Before you know, the Usher effect has fully kicked in, Tony and Rose become a couple, Stella smashes her "Usher" CD and starts to listen to "someone is sleeping in my bed", while Rose is careful not to quarrel with Tony. The Editor would like to add that, if you've got a problem, talk it out, don't let an old problem follow you to a new day. Cheap Love Therapy sessions are offered by the love doctor from the Nevada Love Nest. He only charges $25 per session - for real!!!

Tuesday, February 20, 2007

LETTERS FROM THE FATHER-LAND

Dear Songri,

How are you?, How is your Doxology? I hope you are swimming in the ocean of health. How are all the women over there? I hear they are in plentitude, specifically the American women and they are fiiiiinnnnee. Karibi received your letter and in it you said you were interested in one American girl? Ishi black or ishi white? You know that if you marry Akata woman, papa go Skata you. You marry oyibo and he will totally finish you. Anyway, as your brother, I can only say be careful, you're my boy so I understand. I kind of hinted mama about what you said. She said the important thing is for you to marry for love. Anytime she tries to talk to papa, he says he is open-minded but he wants you to come home and marry. Papa actually thinks that you will marry the pastor's daughter when you come back. He is so naove (that's the word you taught me right?). He doesn't know what Eghosa has being doing with all the boys and men in this town, but mama knows. He may be open-minded but mama is broad-minded. Anyway, I will gist you when you come back.

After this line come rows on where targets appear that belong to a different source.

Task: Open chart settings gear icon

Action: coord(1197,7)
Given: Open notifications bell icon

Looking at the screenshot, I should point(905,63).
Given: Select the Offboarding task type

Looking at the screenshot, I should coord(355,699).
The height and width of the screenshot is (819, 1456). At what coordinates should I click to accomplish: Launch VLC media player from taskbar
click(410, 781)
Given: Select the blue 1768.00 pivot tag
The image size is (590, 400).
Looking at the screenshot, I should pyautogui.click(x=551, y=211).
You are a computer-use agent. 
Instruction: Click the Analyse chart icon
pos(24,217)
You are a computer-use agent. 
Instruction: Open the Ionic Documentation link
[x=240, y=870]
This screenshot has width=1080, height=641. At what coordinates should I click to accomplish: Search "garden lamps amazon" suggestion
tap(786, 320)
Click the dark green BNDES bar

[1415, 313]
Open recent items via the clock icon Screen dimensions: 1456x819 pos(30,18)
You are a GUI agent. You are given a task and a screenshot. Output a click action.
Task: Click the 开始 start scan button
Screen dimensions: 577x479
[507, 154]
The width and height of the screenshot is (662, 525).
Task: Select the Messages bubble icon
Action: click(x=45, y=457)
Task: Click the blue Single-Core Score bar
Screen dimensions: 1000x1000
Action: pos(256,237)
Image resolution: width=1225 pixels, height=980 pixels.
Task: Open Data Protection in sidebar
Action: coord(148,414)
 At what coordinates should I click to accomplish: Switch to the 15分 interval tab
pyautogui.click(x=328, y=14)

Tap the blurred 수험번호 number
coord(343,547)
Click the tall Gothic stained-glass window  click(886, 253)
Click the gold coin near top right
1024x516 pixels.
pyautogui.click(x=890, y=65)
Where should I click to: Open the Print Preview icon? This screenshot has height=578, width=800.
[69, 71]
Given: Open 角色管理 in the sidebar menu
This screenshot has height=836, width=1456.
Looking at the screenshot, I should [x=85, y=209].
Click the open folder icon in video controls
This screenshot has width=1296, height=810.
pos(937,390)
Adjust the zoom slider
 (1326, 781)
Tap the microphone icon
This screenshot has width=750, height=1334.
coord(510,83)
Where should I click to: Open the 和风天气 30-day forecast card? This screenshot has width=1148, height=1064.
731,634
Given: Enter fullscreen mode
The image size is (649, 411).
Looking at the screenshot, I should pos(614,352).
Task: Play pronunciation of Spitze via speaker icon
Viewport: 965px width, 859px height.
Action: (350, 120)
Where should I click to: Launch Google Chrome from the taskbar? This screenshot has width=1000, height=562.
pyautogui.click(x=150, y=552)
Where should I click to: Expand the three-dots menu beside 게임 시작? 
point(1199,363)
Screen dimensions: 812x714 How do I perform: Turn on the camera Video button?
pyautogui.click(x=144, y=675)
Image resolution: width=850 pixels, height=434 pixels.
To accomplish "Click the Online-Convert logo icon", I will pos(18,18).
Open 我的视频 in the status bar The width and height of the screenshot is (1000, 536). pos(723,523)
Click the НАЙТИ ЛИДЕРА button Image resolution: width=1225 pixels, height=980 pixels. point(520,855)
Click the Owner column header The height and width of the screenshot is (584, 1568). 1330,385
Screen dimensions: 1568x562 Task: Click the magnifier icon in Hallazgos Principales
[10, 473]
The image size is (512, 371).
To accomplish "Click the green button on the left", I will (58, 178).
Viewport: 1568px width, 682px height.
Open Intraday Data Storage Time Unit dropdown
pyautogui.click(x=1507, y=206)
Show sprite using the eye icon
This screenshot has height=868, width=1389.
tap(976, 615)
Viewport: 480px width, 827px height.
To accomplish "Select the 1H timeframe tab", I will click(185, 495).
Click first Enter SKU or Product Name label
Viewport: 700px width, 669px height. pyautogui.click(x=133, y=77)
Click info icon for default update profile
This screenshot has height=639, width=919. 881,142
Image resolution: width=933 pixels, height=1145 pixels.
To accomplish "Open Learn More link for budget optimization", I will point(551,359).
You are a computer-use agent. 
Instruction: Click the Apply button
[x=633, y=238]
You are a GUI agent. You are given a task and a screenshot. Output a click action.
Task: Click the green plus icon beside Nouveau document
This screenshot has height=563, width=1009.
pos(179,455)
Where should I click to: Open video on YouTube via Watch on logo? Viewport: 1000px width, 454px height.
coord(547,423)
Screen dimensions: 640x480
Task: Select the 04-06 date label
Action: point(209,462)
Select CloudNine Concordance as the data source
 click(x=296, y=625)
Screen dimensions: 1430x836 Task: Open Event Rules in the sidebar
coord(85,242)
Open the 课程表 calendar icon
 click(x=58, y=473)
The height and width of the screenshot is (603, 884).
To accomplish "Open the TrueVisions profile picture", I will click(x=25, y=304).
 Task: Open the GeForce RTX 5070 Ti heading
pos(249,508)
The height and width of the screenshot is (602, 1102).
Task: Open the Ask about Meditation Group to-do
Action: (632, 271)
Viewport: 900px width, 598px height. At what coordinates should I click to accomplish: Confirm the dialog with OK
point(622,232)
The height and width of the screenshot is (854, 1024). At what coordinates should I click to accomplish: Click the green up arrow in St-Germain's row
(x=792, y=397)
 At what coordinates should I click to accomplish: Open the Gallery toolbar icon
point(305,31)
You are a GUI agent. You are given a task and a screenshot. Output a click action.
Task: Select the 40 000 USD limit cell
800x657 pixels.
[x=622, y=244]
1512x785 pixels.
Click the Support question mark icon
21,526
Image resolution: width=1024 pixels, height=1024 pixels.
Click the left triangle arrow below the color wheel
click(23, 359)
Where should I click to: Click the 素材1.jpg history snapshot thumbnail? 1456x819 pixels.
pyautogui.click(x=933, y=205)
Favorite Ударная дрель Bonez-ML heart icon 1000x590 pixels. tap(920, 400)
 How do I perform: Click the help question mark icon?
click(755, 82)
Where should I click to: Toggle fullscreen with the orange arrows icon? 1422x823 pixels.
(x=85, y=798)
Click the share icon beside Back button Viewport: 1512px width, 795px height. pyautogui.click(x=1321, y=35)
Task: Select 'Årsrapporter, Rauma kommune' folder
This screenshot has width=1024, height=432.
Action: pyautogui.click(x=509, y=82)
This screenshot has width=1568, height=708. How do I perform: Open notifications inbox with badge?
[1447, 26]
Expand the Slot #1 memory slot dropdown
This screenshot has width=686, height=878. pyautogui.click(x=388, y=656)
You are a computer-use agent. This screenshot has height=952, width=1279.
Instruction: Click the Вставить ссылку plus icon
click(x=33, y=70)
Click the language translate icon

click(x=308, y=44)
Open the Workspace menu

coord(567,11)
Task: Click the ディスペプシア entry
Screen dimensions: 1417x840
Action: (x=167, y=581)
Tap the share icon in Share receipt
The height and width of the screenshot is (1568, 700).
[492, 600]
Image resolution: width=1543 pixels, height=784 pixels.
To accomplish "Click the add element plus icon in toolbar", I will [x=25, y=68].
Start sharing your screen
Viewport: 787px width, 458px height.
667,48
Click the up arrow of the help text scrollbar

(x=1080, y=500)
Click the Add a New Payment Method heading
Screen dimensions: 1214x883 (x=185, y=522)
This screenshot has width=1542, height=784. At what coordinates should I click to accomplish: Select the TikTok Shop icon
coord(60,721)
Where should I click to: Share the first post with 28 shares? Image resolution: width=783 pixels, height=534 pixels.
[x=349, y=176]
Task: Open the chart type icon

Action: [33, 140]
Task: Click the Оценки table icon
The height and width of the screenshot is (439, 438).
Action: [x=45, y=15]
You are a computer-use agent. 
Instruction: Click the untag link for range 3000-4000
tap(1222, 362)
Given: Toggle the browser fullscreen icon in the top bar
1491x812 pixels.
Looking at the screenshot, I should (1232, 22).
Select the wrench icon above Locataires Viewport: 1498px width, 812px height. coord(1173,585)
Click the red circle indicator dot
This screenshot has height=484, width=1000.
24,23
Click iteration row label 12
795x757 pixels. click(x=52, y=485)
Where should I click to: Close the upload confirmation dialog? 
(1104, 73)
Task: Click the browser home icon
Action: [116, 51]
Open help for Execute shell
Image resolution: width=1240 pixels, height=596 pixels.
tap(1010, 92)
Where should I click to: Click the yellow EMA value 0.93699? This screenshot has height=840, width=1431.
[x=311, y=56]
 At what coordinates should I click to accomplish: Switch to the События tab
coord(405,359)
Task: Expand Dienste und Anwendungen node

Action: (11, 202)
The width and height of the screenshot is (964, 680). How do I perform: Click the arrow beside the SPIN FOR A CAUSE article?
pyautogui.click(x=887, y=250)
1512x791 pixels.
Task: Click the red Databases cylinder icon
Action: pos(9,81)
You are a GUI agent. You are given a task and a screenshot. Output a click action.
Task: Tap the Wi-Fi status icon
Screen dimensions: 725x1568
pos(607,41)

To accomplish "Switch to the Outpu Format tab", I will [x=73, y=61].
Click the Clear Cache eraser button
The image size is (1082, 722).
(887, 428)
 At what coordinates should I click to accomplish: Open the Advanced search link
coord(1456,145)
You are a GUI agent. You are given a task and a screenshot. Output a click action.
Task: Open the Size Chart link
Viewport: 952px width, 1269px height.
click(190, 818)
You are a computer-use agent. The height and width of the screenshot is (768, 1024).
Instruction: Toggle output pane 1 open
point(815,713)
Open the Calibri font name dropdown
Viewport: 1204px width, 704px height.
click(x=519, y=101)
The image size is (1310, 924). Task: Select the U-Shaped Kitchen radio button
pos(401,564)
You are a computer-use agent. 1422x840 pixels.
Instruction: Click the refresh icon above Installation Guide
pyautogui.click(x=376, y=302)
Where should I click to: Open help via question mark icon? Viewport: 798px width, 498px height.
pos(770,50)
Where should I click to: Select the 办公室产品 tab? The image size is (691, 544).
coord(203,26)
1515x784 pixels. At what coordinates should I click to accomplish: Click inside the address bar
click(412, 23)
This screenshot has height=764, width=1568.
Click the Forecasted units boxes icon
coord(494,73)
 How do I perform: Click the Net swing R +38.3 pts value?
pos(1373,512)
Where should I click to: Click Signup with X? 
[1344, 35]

Anyway, the MAIN purpose of this missive is to forward papa's message to you about his mode of transportation which for which I am not provided a key. He says his Daewoo Racer is giving the following problems and he is tired of paying Ikeregbe (Remember the mechanic) to repair them. The booth cannot open with the key, we have to bang it three times before it will open The gear box is not good because he stops too many times in the go slow. Nowadays, the car can only move in reverse. The other day, he almost hit bom-boy while reversing. The right trafficator in the car is no longer working, papa was almost in an accident because of that, so these days, he only makes left turns. So therefore, even though papa said to ask you for money to repair all of these things, I think it will be better if you ship a new car when you are coming this december. At least that way, we have two trafficators and we wont keep going left till we reach Mile 2 or Festac. Oh yeah, make sure it is Automatic - you don't want to send bom-boy's to the hospital. If you can put a remote control booth, that will be excellent. It is difficult to carry a bag or rice, put it down, bang on the booth three times and then carry the bag of rice up again. Please, my back is killing me these days and you don't want to send me to the hospital. And don't forget to add money for fuel or petrol whatever you call it.

By the way, mama said to thank you for all the pails you bought the last time. If you had not bought any pail in this house, we wouldn't be able to fetch water from Mama Alago's house. Sorry I keep forgetting that you Americanas like to call everything differently, I am talking about the buckets in case you have forgotten what we call it here.